Garantire una maggiore flessibilità in uscita a tutti quei lavoratori che sono ormai vicini alla pensione. È questo uno dei principali obiettivi del Governo Renzi che ancora una volta non riesce a soddisfare le aspettative di migliaia e migliaia di cittadini italiani rimasti "vittime" della precedente Riforma dell'ex ministro del Lavoro Elsa Fornero. Infatti, come ha fatto intendere il ministro Poletti, l'esecutivo deve andare avanti con la riforma del mercato del lavoro che rappresenta la maggiore priorità.

Poi, si penserà alla riforma del sistema pensionistico. La Legge Fornero ha mutato radicalmente il sistema previdenziale italiano e numerose categorie sono rimaste "colpite". Ad esempio, i cosiddetti esodati, ovvero quella categoria di lavoratori che hanno perso il lavoro e che sono rimasti privi di copertura previdenziale.

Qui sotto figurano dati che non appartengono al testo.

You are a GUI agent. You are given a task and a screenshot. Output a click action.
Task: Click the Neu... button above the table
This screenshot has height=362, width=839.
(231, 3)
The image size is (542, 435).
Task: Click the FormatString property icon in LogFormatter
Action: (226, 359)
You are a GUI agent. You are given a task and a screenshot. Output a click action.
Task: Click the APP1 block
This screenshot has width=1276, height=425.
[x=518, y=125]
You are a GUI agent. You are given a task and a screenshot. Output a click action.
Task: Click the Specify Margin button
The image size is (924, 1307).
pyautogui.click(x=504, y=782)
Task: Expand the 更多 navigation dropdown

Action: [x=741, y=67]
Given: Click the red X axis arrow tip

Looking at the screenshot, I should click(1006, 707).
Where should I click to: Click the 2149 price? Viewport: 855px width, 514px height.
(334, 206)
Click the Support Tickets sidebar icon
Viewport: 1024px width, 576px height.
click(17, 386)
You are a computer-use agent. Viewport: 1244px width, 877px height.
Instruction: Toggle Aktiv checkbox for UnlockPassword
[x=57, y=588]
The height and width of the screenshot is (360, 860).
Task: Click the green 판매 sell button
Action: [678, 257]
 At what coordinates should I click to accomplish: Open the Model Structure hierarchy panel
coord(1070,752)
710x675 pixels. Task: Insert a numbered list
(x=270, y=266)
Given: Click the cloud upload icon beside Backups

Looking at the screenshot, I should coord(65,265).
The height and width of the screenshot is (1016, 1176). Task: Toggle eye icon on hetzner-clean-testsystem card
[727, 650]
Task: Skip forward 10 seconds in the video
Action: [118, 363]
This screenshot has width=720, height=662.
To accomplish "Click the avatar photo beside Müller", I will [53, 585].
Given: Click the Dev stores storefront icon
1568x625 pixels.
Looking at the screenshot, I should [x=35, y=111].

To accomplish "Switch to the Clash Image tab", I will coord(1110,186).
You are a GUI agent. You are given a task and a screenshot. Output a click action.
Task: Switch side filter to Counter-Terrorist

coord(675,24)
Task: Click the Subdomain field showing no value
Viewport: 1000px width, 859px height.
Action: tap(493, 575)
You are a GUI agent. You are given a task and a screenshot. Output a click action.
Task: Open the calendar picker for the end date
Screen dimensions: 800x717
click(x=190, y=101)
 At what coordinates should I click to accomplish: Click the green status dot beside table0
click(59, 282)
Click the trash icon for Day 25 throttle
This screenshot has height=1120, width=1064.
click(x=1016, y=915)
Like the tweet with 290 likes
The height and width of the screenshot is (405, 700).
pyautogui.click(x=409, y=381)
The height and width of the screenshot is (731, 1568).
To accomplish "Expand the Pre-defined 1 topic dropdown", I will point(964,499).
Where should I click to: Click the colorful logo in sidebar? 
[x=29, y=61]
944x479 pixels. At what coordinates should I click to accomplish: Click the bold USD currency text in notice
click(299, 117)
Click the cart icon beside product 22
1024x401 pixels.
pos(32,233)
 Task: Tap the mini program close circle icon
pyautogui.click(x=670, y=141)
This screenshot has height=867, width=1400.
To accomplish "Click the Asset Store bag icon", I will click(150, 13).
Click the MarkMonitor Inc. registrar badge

Anche gli appartenenti al comparto scuola (i Quota 96), hanno dovuto fare i conti con le norme contenute nella Riforma sulle pensioni dell'ex ministro Fornero, la quale non avendo tenuto conto della peculiarità del calendario scolastico ha allungato ulteriormente l'età pensionabile per la suddetta categoria.

Le proposte giunte allo studio del Governo sono tante e restano ancora in attesa di un'accurata valutazione: il meccanismo di Quota 100 proposto dal Presidente della Commissione Lavoro alla Camera Damiano; la cosiddetta staffetta generazionale con lo scopo di favorire l'occupazione tra i giovani; il prestito pensionistico consistente in un anticipo della pensione percepito mensilmente da restituire nel momento in cui viene corrisposto l'assegno pieno. Ad intervenire sul problema, è l'ex ministro del Lavoro Maurizio Sacconi: "va bene approfondire, ma serve da subito un lavoro serio e veloce senza imbarcarci in complessivi ridisegni ideologici", ha detto. Secondo lo stesso Sacconi, infatti, data l'urgenza, il Governo deve provvedere immediatamente a riformare il sistema pensionistico così da poter garantire una maggiore flessibilità in uscita.